What is needed: Up to and including the line that contains "[X link] (1426, 1649)", return every line from the start of the data, unchanged.

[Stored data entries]
┄┄┄┄┄┄┄┄┄┄
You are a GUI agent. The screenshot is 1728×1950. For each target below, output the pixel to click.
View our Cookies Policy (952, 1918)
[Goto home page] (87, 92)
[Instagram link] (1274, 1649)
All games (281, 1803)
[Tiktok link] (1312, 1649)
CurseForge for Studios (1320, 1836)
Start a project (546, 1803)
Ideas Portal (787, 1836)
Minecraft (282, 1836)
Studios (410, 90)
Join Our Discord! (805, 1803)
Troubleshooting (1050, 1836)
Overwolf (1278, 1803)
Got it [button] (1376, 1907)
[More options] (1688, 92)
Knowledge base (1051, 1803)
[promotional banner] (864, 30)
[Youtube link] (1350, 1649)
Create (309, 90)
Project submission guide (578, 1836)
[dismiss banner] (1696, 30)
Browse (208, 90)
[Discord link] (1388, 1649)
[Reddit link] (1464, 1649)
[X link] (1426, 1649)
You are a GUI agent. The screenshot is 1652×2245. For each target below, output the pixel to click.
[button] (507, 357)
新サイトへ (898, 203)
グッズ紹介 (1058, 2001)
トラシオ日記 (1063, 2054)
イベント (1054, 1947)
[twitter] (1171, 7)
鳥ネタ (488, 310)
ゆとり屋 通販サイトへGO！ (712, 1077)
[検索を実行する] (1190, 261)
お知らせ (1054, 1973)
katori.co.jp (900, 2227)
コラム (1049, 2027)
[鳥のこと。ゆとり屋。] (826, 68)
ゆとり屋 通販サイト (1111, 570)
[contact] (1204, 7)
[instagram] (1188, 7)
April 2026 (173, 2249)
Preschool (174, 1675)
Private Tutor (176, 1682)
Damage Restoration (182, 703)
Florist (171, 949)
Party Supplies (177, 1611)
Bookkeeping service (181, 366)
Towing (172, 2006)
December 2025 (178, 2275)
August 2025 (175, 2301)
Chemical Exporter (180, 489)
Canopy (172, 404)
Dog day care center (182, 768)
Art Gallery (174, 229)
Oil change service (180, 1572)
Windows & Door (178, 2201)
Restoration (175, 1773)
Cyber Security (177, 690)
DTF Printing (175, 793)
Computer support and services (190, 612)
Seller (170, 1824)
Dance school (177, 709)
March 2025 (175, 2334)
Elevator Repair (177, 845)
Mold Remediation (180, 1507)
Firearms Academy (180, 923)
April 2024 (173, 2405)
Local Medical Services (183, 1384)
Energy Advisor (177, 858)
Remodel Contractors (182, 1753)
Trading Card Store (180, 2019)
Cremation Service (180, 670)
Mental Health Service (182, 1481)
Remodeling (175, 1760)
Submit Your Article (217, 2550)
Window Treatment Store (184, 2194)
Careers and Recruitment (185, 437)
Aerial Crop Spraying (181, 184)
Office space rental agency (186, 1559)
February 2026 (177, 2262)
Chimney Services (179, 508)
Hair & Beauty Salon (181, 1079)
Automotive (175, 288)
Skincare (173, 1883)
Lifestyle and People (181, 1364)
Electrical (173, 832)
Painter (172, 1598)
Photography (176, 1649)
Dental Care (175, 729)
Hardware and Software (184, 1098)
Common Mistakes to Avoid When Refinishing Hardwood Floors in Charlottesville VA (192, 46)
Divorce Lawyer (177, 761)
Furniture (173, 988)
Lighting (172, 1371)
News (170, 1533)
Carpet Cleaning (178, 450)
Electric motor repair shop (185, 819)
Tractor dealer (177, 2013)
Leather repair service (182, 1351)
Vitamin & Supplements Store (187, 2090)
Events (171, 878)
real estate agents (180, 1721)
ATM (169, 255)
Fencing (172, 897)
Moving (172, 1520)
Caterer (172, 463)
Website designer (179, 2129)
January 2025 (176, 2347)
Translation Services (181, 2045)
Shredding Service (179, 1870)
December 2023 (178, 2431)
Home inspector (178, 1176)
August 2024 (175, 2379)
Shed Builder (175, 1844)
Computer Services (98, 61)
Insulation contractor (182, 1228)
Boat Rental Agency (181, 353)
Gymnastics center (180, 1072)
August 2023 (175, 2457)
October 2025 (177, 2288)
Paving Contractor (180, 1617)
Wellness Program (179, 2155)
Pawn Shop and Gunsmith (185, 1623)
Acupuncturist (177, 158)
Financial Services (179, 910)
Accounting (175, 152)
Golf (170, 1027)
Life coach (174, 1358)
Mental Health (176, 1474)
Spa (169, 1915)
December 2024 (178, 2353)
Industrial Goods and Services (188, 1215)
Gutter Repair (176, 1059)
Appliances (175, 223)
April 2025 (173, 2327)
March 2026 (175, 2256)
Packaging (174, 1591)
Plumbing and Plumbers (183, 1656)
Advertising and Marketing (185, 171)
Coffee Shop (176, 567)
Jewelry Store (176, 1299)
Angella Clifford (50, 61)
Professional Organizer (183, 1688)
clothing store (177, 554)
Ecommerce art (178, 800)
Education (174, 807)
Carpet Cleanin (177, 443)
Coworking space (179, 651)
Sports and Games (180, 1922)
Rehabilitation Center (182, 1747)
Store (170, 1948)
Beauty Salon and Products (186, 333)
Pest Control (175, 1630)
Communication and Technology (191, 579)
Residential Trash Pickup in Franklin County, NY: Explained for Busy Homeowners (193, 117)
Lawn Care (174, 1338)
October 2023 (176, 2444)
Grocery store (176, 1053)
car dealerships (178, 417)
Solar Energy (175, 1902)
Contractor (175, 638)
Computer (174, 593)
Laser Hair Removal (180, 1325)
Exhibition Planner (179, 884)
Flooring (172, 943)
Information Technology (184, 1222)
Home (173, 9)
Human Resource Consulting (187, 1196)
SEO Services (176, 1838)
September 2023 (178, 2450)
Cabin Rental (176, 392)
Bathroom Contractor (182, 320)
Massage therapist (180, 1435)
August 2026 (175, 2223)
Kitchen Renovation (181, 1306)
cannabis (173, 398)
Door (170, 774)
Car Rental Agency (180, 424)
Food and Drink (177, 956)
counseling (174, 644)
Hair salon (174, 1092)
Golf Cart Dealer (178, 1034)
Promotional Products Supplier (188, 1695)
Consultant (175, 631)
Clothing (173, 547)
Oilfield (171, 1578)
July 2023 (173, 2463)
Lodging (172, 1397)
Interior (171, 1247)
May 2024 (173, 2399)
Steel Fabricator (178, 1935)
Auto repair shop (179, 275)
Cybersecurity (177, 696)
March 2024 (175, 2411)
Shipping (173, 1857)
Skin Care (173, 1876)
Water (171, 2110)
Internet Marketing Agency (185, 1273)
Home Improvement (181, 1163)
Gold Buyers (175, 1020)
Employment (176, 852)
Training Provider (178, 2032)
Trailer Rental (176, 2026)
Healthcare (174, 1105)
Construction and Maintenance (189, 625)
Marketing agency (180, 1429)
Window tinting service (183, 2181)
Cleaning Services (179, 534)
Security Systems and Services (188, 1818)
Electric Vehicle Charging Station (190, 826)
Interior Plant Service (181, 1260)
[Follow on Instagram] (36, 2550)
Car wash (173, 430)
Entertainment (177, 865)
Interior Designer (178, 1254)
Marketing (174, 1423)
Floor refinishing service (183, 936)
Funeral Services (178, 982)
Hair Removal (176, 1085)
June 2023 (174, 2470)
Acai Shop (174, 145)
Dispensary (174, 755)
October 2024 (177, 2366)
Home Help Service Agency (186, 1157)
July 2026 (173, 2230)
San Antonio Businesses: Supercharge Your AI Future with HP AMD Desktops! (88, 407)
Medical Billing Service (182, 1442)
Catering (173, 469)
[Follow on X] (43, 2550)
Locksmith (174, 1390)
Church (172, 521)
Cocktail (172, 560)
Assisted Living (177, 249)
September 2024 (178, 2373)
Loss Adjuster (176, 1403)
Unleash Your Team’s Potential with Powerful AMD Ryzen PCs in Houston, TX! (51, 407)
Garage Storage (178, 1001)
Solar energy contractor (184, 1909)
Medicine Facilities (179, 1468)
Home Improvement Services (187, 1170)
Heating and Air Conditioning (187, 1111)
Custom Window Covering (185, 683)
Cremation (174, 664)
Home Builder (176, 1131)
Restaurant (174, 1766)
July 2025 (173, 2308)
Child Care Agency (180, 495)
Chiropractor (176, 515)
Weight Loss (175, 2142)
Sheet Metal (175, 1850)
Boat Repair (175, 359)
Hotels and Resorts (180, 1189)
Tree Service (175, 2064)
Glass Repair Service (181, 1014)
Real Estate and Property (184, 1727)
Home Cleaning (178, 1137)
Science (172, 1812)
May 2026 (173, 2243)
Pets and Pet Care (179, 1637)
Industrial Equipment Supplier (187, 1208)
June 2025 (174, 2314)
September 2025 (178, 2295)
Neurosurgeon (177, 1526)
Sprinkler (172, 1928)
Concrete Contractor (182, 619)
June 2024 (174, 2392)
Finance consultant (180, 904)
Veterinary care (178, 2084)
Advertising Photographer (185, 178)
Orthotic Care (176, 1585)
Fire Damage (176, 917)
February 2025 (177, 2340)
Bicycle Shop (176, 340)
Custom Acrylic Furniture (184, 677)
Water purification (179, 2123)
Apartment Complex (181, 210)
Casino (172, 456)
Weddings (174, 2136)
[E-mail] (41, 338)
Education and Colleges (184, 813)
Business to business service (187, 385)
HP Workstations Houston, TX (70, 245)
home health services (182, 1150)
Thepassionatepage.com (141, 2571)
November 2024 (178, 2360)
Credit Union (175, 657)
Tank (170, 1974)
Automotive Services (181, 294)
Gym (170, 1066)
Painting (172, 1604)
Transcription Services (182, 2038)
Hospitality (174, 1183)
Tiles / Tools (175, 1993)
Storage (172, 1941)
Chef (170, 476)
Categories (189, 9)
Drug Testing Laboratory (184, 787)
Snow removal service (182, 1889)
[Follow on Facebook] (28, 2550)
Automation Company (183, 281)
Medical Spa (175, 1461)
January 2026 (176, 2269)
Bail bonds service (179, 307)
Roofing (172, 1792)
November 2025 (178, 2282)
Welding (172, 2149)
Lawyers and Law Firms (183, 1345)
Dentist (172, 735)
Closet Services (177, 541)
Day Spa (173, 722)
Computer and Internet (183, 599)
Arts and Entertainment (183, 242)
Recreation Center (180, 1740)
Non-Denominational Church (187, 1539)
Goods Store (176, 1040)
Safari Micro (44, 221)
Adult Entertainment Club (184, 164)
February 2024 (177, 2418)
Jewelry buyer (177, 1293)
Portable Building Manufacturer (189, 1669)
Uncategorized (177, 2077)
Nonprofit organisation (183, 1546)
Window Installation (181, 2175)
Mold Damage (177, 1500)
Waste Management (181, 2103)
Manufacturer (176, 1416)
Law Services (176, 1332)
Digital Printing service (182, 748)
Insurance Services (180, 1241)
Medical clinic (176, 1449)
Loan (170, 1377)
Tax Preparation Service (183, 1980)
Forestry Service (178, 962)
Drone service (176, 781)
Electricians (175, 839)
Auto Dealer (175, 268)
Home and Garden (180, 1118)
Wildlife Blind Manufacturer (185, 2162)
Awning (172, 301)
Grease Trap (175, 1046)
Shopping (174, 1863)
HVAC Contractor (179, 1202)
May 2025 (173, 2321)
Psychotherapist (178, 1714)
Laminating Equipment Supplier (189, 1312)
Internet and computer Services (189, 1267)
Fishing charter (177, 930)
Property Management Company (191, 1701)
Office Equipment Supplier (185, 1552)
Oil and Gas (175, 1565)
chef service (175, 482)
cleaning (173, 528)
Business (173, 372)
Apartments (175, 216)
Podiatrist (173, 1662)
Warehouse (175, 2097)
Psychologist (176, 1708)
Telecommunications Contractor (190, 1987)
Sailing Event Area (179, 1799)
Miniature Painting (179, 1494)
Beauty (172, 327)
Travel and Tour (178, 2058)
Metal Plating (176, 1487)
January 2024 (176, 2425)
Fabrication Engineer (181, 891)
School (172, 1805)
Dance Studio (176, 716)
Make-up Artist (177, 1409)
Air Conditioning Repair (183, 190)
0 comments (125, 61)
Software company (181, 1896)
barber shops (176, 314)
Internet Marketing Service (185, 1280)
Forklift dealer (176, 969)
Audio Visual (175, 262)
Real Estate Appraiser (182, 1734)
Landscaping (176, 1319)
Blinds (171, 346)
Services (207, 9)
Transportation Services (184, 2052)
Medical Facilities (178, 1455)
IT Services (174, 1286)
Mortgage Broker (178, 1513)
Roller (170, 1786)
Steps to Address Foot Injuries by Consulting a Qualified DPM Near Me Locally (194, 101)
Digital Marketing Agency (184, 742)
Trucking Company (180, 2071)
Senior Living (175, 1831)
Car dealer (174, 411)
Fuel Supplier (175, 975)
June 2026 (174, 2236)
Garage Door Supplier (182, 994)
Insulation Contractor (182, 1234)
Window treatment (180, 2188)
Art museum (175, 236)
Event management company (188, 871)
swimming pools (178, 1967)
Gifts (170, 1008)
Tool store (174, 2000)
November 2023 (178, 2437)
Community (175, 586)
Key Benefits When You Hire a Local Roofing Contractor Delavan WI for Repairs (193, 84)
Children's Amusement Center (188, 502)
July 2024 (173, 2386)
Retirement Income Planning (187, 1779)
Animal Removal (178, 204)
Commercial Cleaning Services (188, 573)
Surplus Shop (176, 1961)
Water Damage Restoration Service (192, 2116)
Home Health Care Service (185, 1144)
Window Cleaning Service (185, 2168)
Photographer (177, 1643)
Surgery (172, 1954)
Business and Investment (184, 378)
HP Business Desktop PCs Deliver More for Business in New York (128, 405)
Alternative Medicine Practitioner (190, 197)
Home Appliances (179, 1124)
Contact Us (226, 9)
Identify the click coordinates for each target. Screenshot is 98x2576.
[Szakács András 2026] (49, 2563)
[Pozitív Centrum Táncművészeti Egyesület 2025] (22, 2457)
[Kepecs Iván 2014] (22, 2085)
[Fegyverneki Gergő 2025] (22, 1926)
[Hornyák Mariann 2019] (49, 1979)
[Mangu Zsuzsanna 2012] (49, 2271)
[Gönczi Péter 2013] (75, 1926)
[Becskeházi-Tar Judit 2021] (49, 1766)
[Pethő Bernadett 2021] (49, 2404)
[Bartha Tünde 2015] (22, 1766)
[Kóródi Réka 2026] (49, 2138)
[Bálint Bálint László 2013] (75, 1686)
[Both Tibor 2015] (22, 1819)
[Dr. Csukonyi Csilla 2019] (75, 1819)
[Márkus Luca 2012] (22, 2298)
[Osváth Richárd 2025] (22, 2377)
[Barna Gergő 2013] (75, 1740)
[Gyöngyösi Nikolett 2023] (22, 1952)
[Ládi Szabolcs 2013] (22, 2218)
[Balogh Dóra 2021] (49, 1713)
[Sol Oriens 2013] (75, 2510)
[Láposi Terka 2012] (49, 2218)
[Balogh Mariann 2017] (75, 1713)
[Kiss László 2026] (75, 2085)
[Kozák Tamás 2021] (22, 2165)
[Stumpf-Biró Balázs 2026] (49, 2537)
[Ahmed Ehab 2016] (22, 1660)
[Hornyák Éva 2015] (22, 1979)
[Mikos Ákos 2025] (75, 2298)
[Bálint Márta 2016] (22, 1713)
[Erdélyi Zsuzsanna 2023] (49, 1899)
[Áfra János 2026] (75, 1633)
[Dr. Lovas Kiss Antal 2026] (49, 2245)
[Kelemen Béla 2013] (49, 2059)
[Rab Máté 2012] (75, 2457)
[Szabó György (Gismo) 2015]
┄┄┄┄┄┄┄┄┄┄
Solution to the exercise:
You are a GUI agent. The screenshot is 1728×1950. For each target below, output the pixel to click.
View our Cookies Policy (952, 1918)
[Goto home page] (87, 92)
[Instagram link] (1274, 1649)
All games (281, 1803)
[Tiktok link] (1312, 1649)
CurseForge for Studios (1320, 1836)
Start a project (546, 1803)
Ideas Portal (787, 1836)
Minecraft (282, 1836)
Studios (410, 90)
Join Our Discord! (805, 1803)
Troubleshooting (1050, 1836)
Overwolf (1278, 1803)
Got it [button] (1376, 1907)
[More options] (1688, 92)
Knowledge base (1051, 1803)
[promotional banner] (864, 30)
[Youtube link] (1350, 1649)
Create (309, 90)
Project submission guide (578, 1836)
[dismiss banner] (1696, 30)
Browse (208, 90)
[Discord link] (1388, 1649)
[Reddit link] (1464, 1649)
[X link] (1426, 1649)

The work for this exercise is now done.